Electric engines not only avoid tailgate fumes, they’re also much more efficient.

According to the Department of Energy, conventional vehicles convert at most 30 percent of the energy stored in liquid fuel to horsepower; the rest leaks out, mostly as heat.

Electric-powered vehicles, meanwhile, convert at least 60 percent of energy expended to locomotion.

... From 2010 to 2020, battery prices plunged 89 percent.

... maintaining ethanol production at current levels means propping up a wildly energy-wasting technology.

... From a greenhouse gas emissions perspective, the renewable fuel standard has been a bust, says Jason Hill, a professor at the University of Minnesota’s Department of Bioproducts and Biosystems Engineering….

The environmental footprint of industrial-scale corn farming is another stain on ethanol’s claim to be a green fuel.

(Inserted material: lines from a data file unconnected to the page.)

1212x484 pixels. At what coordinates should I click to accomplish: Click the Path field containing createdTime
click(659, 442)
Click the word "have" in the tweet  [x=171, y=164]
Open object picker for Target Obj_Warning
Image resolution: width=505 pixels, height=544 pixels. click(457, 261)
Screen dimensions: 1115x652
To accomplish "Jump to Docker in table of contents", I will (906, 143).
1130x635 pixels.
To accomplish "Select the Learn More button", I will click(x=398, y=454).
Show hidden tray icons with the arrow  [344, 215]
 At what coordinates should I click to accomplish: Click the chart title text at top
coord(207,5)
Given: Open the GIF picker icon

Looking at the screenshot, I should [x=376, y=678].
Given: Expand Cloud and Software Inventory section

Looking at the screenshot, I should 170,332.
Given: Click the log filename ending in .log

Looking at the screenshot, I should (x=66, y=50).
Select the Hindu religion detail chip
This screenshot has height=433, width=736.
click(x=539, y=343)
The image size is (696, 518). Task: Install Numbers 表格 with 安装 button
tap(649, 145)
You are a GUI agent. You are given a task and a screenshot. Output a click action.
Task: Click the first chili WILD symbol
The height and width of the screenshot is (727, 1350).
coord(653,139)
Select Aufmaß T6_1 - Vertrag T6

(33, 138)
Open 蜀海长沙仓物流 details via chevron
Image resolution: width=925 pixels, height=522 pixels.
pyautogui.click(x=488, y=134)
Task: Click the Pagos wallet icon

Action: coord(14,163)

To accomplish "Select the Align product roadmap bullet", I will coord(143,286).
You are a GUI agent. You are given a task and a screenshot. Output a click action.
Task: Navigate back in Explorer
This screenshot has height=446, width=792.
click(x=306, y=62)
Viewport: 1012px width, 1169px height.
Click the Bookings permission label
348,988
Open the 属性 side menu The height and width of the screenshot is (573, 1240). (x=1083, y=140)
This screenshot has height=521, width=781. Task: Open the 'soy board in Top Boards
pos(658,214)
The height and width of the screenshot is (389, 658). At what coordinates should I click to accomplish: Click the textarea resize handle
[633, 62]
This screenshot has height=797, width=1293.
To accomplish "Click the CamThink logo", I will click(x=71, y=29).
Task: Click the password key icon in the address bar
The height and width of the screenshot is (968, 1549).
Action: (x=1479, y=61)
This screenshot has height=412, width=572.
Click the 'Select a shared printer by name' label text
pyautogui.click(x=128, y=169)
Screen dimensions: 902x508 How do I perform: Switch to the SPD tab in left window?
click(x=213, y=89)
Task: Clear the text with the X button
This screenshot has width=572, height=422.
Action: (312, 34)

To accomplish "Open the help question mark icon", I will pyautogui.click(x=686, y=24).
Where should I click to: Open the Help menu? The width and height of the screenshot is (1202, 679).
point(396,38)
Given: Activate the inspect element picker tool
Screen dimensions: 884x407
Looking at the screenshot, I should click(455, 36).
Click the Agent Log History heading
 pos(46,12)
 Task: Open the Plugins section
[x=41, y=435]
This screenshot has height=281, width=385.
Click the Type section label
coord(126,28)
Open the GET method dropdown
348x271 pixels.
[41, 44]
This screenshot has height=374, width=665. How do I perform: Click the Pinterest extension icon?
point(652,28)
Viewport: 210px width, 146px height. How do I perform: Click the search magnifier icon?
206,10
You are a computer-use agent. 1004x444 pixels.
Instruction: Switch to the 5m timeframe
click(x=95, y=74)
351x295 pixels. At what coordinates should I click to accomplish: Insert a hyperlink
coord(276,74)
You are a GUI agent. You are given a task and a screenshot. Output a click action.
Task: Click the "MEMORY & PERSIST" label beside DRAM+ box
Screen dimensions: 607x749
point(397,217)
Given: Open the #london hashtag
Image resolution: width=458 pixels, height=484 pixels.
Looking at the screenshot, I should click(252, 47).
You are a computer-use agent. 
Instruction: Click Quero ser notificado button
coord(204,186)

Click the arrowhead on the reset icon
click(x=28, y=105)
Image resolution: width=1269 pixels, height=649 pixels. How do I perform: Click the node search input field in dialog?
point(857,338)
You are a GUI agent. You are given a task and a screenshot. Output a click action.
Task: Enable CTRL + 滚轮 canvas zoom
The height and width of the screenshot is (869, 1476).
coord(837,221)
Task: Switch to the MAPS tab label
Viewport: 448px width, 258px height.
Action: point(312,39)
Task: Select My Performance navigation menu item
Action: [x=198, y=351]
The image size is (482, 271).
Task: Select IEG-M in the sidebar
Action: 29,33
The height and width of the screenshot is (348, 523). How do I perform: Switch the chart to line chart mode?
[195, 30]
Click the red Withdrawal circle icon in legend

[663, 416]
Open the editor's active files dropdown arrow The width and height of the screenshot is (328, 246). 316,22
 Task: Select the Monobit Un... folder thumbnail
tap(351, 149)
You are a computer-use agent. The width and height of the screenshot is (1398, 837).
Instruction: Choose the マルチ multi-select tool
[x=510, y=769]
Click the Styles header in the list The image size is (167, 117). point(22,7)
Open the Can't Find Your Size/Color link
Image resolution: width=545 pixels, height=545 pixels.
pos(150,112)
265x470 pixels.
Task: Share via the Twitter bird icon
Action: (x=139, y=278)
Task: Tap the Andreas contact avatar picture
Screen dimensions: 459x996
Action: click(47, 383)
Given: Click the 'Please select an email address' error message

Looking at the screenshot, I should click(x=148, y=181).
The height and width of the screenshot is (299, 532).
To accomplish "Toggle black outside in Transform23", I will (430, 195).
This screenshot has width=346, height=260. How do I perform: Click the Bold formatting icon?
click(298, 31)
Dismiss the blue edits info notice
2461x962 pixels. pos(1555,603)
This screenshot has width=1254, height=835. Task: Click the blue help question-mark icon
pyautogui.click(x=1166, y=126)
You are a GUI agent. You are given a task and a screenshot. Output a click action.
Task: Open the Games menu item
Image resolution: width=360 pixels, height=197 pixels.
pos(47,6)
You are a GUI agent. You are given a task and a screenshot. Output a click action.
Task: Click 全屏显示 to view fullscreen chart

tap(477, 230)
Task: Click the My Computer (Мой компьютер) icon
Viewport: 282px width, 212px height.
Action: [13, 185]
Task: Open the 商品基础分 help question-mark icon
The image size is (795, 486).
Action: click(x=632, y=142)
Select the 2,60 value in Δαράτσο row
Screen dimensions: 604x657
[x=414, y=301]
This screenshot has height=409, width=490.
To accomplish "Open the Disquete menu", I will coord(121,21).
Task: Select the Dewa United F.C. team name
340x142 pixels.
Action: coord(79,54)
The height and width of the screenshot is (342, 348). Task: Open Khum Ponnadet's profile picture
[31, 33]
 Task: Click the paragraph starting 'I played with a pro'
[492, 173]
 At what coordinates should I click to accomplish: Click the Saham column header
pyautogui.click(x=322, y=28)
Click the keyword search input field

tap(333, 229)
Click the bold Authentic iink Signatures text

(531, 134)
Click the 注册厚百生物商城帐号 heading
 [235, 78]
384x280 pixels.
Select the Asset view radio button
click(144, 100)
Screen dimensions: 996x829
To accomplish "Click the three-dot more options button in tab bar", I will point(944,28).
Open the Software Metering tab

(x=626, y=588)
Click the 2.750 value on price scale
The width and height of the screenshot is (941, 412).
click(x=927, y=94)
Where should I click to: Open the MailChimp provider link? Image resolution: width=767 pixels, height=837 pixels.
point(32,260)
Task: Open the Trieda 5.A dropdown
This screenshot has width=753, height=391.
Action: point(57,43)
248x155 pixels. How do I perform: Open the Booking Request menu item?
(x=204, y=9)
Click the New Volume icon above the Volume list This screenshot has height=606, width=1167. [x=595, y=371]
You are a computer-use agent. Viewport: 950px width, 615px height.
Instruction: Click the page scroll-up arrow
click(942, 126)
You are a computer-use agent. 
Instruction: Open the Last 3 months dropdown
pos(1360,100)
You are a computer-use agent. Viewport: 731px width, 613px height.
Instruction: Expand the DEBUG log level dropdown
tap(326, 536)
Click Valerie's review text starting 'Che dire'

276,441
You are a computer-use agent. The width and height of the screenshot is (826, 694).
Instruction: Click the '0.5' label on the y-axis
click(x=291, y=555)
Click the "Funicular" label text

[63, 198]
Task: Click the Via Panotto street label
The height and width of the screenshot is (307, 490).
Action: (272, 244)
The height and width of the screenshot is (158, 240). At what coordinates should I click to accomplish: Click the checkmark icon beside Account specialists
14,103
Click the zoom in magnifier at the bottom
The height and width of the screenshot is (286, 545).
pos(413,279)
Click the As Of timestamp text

Corn typically covers about 90 million acres of farmland—an area nearly the size of California.

Fertilizing the crop emits nitrous oxide, a greenhouse gas nearly 300 times more potent than carbon,  as well as nitrate pollution that fouls water from the upper Midwest to the Gulf of Mexico, where it generates a low-oxygen dead zone larger than Connecticut.

.... methanol boosters include a portion of all corn farmers and their employees in their calculations (of new jobs)

But corn was a wildly overproduced crop when ethanol took off in the early 2000s.

The ethanol boom mostly created a market for surplus corn, not new jobs.

... With the rise of cheap electric car batteries and the expansion of renewable electricity, ethanol looks like yesterday’s fuel.

In 2022, the current renewable fuel standard will lapse, and Biden’s Environmental Protection Agency will have to decide whether to maintain federal support for this hangover of the oil-soaked Bush era."